2. EXPOSICIÓN DE LOS OJOS: le suministrarán protectores oculares durante el tratamiento. La no utilización de protectores oculares durante todo el tratamiento podría causar daños graves y permanentes en los ojos.
LOS RIEGOS PERSONALIZADOS Y LAS CONTRAINDICACIONES PROPIAS DE CADA PACIENTE (médicas o de otro tipo) son independientes al tratamiento de eliminación de tatuajes. 

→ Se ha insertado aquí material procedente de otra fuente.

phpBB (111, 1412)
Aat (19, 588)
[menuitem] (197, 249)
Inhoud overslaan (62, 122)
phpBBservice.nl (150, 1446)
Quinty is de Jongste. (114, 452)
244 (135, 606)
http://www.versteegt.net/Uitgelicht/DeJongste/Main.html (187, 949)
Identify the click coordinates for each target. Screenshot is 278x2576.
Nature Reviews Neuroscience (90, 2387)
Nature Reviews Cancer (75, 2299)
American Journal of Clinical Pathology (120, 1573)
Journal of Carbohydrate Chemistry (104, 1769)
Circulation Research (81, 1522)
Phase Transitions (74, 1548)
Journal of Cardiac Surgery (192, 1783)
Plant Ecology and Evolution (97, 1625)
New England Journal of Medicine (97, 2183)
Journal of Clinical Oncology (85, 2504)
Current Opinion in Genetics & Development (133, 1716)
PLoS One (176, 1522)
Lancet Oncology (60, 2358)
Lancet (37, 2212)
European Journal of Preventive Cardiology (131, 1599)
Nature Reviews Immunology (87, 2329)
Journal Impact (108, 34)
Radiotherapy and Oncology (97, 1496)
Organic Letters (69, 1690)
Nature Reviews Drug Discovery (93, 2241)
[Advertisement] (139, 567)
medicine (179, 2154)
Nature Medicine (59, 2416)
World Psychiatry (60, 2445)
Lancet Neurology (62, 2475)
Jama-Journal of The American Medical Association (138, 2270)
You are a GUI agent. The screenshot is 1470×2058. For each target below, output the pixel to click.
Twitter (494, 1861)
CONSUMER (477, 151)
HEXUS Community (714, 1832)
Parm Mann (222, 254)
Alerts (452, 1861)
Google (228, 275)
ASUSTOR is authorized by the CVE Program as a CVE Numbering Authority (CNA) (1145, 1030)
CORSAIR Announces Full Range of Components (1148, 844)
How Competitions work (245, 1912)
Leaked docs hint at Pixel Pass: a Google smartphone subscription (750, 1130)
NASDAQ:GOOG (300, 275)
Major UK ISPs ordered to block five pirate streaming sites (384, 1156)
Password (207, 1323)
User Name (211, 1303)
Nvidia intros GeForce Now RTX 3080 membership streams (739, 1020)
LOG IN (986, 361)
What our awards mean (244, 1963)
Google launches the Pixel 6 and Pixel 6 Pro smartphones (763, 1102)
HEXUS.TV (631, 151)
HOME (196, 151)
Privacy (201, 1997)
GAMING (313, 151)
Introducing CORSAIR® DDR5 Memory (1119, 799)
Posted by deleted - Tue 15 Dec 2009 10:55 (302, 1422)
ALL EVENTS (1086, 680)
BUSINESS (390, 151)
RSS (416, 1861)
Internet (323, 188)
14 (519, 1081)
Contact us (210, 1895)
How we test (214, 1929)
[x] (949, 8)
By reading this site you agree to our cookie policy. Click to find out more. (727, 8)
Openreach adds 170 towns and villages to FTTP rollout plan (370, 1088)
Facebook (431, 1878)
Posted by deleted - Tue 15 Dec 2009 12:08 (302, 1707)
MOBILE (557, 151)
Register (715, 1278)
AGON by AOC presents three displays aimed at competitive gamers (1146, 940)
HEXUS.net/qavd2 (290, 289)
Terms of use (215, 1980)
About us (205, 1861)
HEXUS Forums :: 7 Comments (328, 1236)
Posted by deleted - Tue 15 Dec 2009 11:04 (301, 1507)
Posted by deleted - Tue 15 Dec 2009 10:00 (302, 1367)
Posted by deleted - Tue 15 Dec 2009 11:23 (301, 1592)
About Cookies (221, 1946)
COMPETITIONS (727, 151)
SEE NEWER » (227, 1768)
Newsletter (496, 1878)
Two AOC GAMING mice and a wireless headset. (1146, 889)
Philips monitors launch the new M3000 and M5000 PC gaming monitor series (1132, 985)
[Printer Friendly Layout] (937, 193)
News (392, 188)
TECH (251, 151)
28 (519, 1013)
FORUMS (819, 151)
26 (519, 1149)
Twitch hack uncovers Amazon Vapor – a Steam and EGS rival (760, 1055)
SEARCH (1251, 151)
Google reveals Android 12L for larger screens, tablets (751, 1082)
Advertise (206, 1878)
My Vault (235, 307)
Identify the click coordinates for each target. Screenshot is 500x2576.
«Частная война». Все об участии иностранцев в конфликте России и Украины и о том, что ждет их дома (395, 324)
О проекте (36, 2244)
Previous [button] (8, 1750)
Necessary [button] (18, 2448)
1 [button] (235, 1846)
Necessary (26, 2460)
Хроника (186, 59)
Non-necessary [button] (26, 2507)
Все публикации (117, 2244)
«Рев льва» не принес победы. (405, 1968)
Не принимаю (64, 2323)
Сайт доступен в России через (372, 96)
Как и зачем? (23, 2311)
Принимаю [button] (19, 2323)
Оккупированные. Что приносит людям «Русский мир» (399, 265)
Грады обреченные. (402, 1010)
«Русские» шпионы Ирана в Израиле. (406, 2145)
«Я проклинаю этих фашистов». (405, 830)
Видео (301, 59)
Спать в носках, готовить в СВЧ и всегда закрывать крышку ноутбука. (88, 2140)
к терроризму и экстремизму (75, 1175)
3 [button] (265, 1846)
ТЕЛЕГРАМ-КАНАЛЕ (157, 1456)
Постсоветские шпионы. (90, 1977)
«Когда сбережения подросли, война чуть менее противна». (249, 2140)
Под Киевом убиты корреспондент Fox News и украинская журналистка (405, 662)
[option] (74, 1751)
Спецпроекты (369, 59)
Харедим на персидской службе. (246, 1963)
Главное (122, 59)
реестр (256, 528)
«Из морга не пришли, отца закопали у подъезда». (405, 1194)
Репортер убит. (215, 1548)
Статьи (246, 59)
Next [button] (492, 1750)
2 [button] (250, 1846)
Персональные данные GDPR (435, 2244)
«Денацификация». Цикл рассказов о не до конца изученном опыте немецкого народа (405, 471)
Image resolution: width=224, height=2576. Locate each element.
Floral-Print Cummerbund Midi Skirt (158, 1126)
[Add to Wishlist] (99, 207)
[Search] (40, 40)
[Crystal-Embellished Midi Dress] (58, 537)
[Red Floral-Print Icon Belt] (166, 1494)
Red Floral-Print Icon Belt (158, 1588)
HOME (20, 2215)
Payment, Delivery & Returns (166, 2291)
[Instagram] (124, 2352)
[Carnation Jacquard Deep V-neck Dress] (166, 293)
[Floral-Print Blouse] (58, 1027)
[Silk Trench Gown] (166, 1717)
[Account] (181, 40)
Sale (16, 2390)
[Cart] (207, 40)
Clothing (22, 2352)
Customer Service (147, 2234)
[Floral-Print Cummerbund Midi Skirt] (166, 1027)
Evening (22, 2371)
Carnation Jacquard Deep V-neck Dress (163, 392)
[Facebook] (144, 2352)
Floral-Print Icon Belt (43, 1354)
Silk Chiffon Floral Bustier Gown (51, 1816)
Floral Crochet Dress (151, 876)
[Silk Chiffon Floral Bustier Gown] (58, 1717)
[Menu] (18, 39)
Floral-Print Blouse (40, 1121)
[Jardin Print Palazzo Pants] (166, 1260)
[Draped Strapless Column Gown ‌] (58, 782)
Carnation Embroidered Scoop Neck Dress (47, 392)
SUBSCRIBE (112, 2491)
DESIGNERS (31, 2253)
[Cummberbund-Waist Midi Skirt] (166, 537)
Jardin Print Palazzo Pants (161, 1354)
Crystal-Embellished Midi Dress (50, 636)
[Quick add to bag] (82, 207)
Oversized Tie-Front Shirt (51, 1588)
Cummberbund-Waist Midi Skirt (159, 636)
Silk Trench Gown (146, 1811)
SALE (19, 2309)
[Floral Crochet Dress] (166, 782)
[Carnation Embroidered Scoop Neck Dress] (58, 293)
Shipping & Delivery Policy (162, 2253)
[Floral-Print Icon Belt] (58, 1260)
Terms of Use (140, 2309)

CONFIRMO que el tratamiento mencionado me ha sido explicado a fondo por un profesional en palabras comprensibles para mí y que he recibido las recomendaciones e instrucciones necesarias para la correcta realización del tratamiento, así como los riesgos que tiene, los efectos no deseados, los riesgos característicos de mi persona, así como las molestias o, en ocasiones, dolores que pudiera sentir, teniendo una evolución normal.
ACEPTO que los resultados pueden no ser los esperados en el caso de no seguir las pautas indicadas por el técnico. En cualquier caso, entiendo que el resultado clínico puede variar según las características de cada persona y reconozco que no se me ha dado en absoluto ninguna garantía de que los resultados obtenidos sean los esperados por mí.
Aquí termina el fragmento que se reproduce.